もし文人酒乱番付があれば、中原中也は間違いなく上位にくるだろう

 もし文人酒乱番付があれば、中原中也は間違いなく上位にくるだろう。それほど酒癖が悪かった▼絡み酒でけんかっ早いから始末が悪い。大勢の作家が被害を受けたが、一番の犠牲者は太宰治。酔うほどに突っかかり毒舌を吐く。「何だ、おめえは。青鯖(あおさば)が空に浮かんだような顔をしやがって」。暴言もどこか文学的だが、太宰のへきえきした顔が浮かぶ▼きょうは中也忌。いまも多くの人に愛読される詩人である。酒癖のことばかり書くと、ファンからお叱りを受けそうだ。中也は酒をこよなく愛しただけに、次のような美しい詩篇(しへん)もある。〈渓流(たにがわ)で冷やされたビールは、青春のように悲しかつた〉。この一節を読むたびに清冽(せいれつ)な叙情が湧く。30年の人生を駆け抜けた夭逝(ようせい)の天才をしのぶ▼コロナはいまだ収束の気配を見せないが、酒場は人が戻りつつある。
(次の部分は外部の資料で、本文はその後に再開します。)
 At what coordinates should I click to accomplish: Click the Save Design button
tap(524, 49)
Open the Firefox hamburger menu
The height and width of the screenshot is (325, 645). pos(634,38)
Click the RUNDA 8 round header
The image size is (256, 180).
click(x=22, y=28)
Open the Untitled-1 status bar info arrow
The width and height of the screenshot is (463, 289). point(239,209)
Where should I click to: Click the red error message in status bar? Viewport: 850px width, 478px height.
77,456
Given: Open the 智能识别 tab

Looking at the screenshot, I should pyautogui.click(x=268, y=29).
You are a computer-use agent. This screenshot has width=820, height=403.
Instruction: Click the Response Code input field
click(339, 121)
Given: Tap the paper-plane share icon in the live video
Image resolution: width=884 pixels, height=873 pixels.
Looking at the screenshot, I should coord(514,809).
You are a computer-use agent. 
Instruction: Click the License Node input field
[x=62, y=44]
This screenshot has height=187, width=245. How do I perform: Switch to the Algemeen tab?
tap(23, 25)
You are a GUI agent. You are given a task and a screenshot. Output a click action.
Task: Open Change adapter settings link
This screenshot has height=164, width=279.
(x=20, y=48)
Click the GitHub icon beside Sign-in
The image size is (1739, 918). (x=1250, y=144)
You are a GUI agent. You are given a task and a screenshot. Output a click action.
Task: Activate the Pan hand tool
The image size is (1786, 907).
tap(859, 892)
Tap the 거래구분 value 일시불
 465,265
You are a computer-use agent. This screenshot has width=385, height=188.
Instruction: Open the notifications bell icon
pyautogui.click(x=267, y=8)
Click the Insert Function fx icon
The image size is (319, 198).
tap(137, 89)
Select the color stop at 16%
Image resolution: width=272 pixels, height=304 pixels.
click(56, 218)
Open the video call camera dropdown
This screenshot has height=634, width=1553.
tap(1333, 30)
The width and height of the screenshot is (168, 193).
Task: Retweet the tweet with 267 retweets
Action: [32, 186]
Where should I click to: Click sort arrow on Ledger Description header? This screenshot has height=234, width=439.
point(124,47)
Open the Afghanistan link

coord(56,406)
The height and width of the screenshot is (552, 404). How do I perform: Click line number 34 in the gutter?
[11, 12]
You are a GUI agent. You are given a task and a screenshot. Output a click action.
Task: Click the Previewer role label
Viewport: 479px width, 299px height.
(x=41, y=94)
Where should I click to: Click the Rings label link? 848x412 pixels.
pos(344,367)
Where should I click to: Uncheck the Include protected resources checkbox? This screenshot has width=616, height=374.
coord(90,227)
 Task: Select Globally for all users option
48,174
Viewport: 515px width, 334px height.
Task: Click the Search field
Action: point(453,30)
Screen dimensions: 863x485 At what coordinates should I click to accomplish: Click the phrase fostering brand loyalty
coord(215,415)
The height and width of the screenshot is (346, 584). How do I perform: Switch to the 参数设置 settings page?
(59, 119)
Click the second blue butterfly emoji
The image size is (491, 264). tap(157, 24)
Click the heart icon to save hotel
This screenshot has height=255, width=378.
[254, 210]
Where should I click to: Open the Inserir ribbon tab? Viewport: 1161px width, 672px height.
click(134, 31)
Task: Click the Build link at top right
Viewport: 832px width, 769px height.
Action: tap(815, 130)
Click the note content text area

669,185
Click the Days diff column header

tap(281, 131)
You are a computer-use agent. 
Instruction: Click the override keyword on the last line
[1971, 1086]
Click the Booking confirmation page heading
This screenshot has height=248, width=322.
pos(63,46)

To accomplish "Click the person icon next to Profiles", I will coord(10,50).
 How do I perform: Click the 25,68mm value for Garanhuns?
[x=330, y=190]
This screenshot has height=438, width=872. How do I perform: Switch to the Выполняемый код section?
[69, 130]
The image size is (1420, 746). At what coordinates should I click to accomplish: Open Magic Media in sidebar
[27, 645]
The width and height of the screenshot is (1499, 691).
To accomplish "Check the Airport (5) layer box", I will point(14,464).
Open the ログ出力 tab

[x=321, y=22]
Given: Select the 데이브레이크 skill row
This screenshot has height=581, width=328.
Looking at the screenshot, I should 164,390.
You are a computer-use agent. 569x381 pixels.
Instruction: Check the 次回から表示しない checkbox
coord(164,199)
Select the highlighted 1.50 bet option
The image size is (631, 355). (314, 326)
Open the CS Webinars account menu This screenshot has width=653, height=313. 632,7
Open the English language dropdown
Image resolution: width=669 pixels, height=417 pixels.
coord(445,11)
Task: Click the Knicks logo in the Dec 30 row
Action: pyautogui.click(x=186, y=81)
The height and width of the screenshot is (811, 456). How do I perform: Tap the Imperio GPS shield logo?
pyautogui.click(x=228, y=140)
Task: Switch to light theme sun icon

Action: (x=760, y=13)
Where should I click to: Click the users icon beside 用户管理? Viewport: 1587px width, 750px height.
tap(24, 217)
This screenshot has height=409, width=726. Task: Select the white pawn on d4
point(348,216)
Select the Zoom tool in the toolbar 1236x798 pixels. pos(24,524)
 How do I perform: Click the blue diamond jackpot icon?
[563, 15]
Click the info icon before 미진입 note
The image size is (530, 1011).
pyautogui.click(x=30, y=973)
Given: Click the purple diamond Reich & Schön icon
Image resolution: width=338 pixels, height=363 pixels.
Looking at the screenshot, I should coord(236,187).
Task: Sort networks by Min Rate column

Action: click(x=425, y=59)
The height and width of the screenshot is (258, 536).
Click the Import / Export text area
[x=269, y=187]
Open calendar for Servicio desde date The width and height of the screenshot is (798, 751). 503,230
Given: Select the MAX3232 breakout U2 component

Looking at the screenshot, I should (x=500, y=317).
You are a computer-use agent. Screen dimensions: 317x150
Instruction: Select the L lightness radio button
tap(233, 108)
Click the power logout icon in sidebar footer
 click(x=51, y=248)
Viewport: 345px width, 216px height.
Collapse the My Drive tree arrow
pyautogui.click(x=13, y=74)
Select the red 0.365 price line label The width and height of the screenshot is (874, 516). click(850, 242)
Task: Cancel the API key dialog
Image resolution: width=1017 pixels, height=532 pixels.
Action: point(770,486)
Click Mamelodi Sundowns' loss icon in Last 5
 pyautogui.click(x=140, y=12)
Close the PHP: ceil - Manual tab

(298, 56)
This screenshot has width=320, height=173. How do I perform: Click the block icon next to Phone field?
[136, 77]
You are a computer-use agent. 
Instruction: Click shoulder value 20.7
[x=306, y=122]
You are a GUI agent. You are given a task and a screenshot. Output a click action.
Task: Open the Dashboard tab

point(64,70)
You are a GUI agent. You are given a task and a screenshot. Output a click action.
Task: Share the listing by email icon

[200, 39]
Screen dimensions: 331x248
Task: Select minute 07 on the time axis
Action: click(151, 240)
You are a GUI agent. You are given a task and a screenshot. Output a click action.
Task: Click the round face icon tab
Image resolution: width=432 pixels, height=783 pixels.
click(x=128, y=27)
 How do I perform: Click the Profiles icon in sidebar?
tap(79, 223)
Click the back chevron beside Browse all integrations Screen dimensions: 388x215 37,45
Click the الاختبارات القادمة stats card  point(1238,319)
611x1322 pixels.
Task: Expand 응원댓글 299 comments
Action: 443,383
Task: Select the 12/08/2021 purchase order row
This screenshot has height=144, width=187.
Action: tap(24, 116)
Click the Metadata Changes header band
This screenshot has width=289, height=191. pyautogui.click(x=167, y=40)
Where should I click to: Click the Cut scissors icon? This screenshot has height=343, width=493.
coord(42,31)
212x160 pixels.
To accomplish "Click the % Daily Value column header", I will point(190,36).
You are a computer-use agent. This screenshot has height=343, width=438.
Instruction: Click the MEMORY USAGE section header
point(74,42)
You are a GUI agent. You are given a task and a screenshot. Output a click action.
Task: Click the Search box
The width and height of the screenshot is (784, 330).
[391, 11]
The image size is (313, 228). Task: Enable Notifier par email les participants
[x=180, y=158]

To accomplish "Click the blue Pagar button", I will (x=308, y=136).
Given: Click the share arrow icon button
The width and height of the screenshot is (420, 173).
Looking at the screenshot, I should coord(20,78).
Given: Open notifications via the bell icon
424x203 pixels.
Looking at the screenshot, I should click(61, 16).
山口瞳の名著『酒呑みの自己弁護』に、酒場におけるカラミ役とカラマレ役の一考察がある。いわくカラミ型の人間は、小心で内向的で自己反省癖が強いと。だから絡まれても気が小さい人なんだと受け流せばいい。とまれ、気の合う仲間との和み酒に勝るものはない▼悪酔いは酒にも失礼。〈千の天使がバスケットボールする〉とは、中也の「宿酔」の一節。どうぞ酒はほどほどにご同輩。